Methods: We retrospectively analyzed 25 consecutive PSC patients who had undergone ¹⁸F-FDG PET/CT. Demographic data, PET/CT findings before treatment, pathological features, and prognosis in these patients were investigated to define correlates between maximal standard uptake value (SUVmax) and clinicopathological parameters.

Results: From March 2017 to January 2023, twenty-five eligible patients with PSC were identified. There were 23 (92%) men, aged 68.5 ± 8.5 (range 56-90) years. Eighteen (72%) patients had a frequent smoking history. The mean size of PSCs was 59.3 ± 18.6 (range 29-97) mm, and 23 (92%) PSCs were Stage IV tumors. 20 (80%) lesions were located in the upper lung and 19 (76%) cases belonged to the peripheral type.

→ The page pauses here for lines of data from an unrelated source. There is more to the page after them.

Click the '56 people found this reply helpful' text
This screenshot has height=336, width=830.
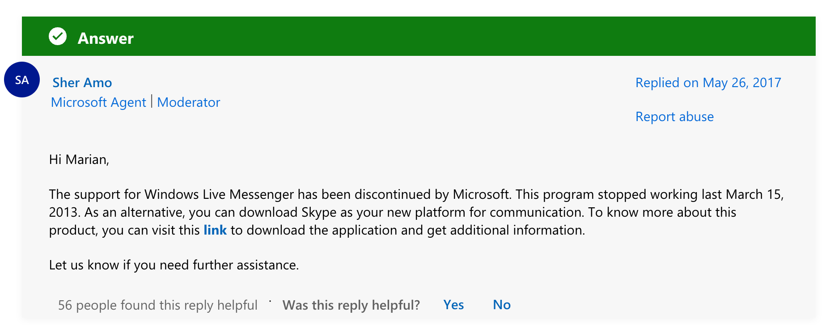pyautogui.click(x=157, y=305)
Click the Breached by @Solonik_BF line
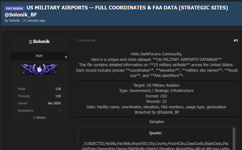Viewport: 242px width, 150px height. [157, 112]
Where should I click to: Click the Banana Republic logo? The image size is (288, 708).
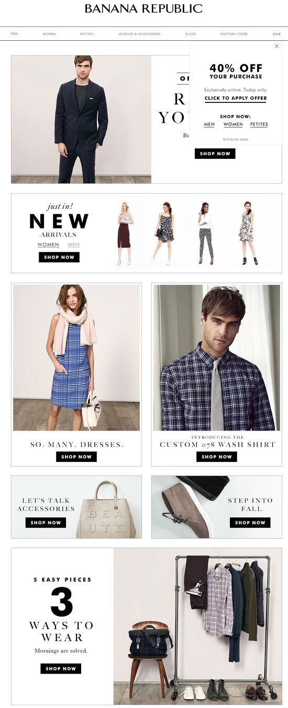point(143,8)
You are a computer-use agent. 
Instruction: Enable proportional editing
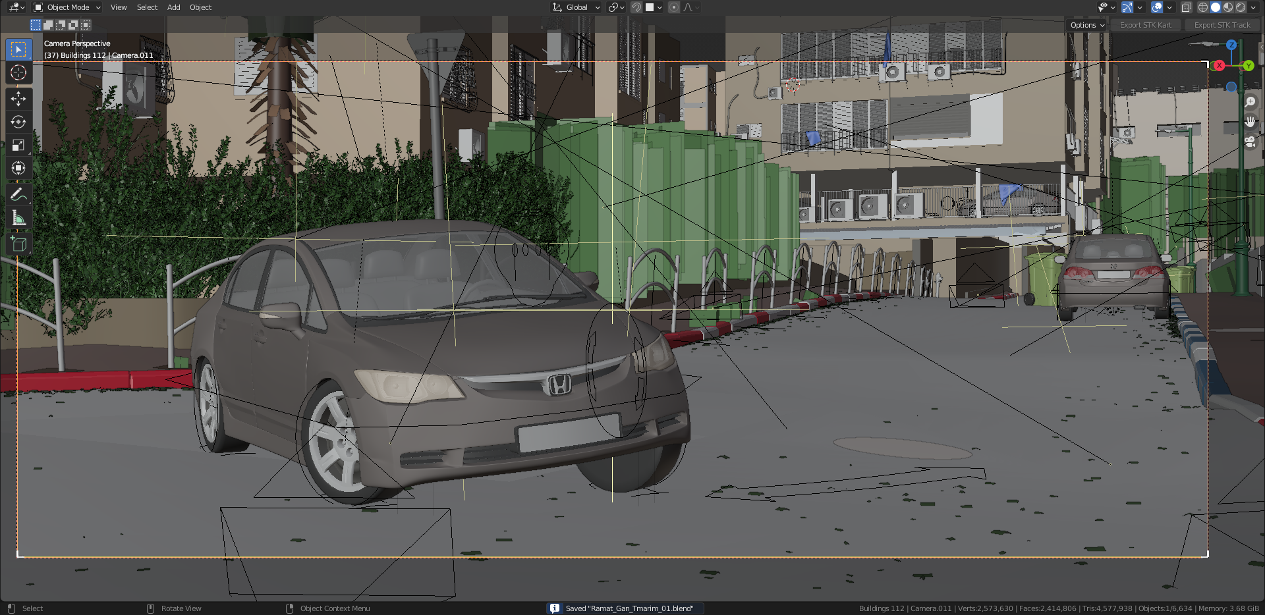[673, 7]
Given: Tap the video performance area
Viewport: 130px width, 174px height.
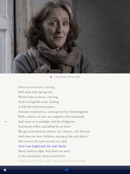Looking at the screenshot, I should [65, 37].
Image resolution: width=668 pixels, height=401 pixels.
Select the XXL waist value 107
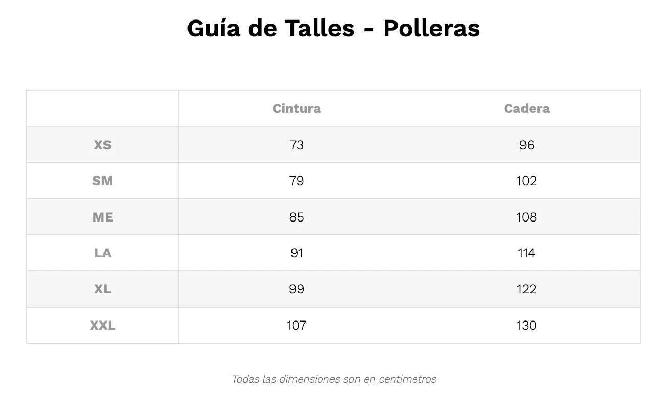297,326
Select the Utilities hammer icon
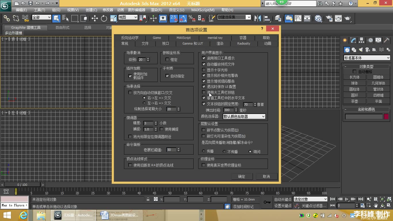 point(386,41)
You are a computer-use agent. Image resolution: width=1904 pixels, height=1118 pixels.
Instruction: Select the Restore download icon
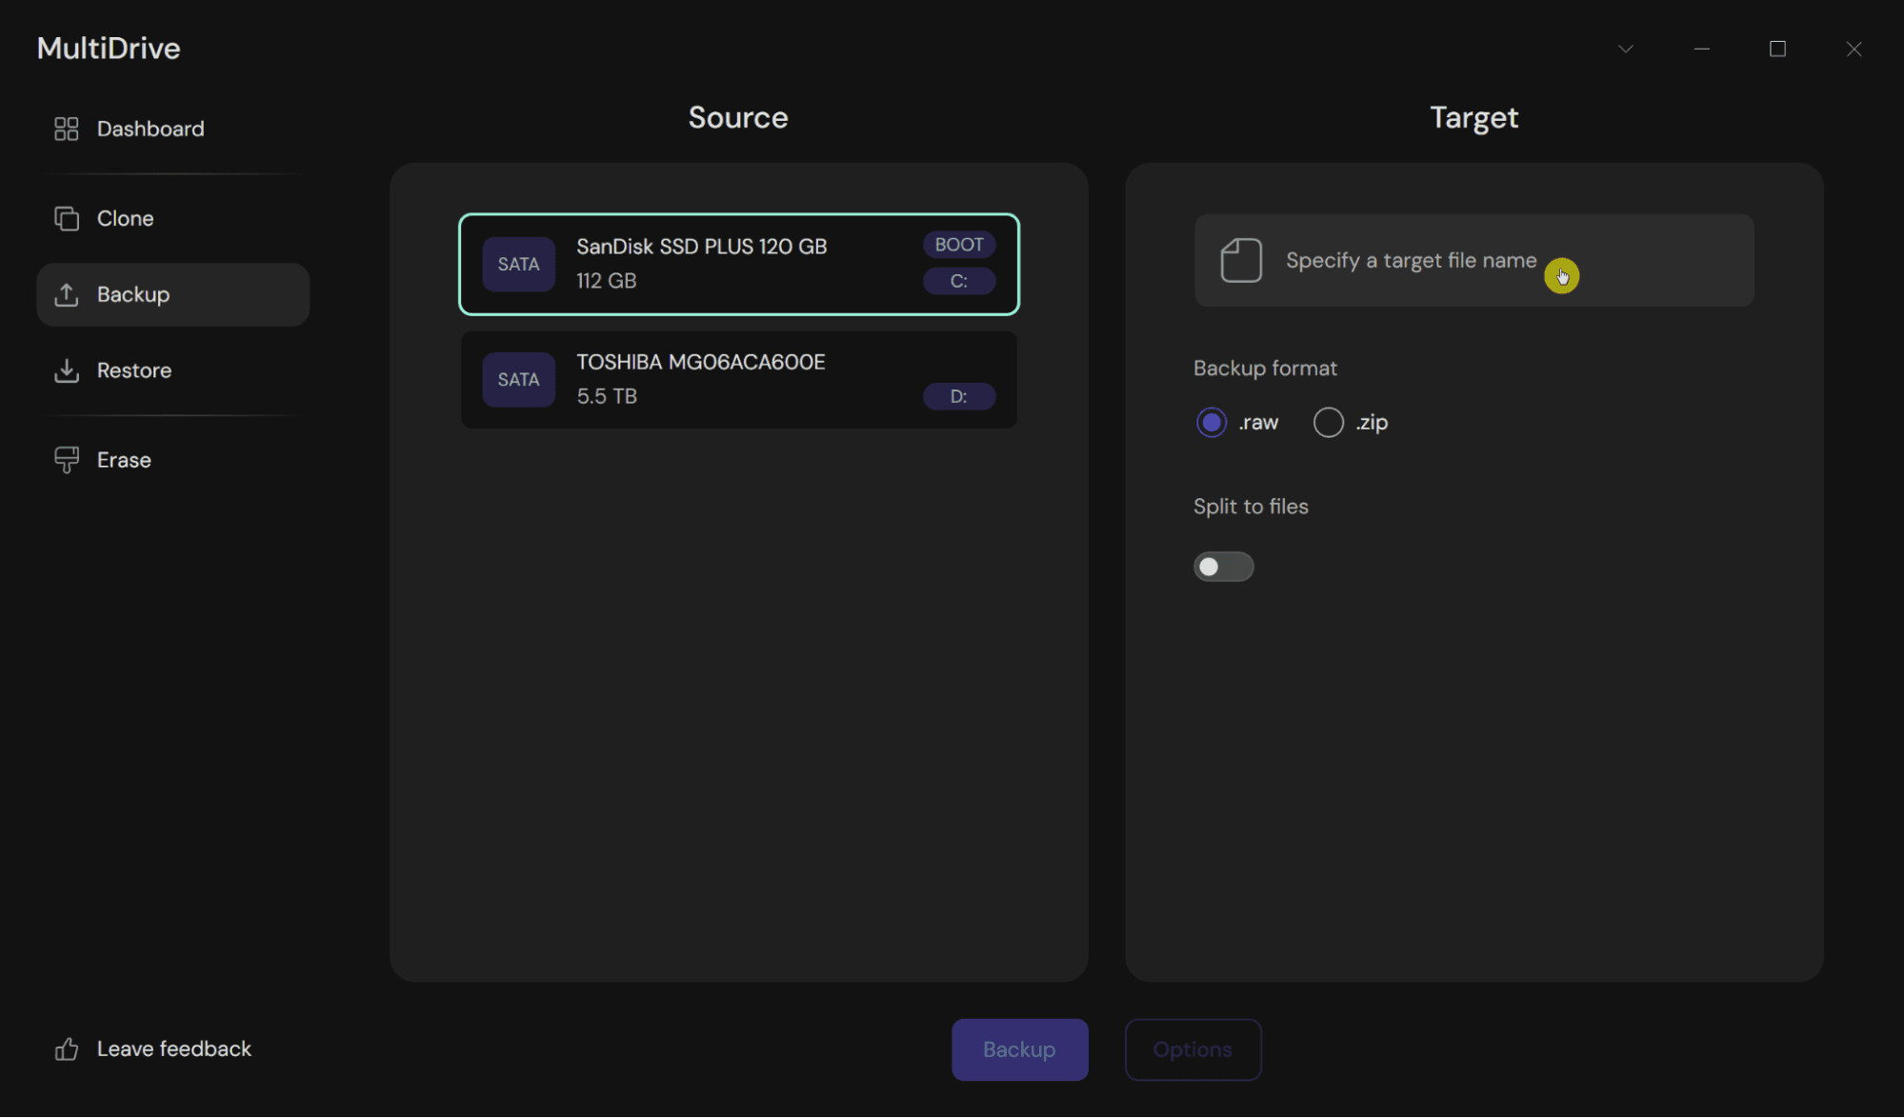(66, 370)
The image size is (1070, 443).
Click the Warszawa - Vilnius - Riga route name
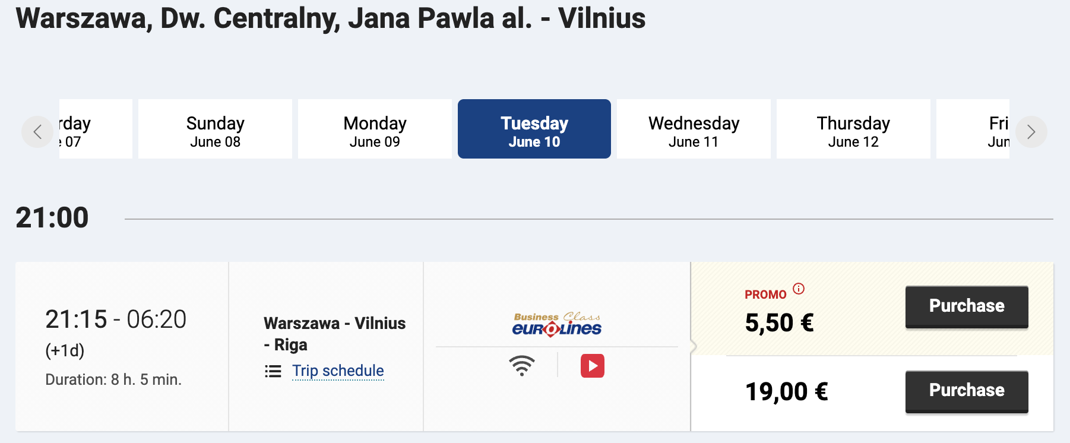coord(335,334)
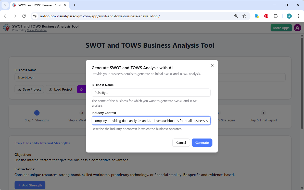Click the SWOT tool logo in the header
304x190 pixels.
click(x=6, y=28)
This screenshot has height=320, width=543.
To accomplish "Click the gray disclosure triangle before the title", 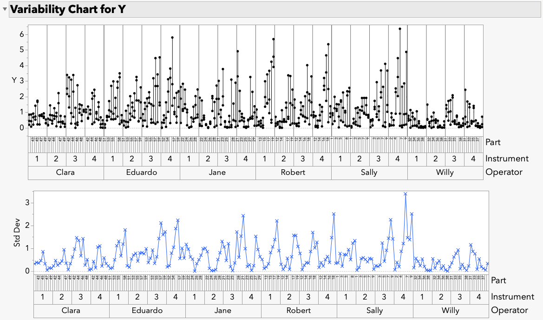I will pos(5,9).
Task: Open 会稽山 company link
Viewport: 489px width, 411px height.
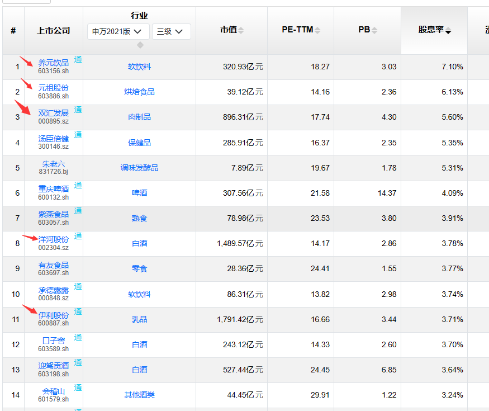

Necrotic foci appeared in 21(84%) tumors. 11 (44%) PSCs invaded the pleura. All PSCs were FDG avid, and the mean of SUVmax was 11.8 ± 5.3 (range 4.8-25.5). Metastases were found on PET/CT in 24(96%) patients. The SUVmax of the lesions ≥ 5cm was higher than that of the lesions < 5cm (p=0.004), and the SUVmax of lesions with TTF-1 expression was higher than those of lesions without TTF-1 expression (p=0.009). All of the 25 primary lesions were considered malignant and confirmative, probable, and possible diagnosis of PSC was made in 2 (8%), 4 (16%), and 5(20%) patients, respectively on PET/CT. PSC was not considered in 14 (56%) patients, in PET/CT. The survival of patients with surgery didn’t demonstrate a significantly good prognosis as compared with those without surgery (p=0.675).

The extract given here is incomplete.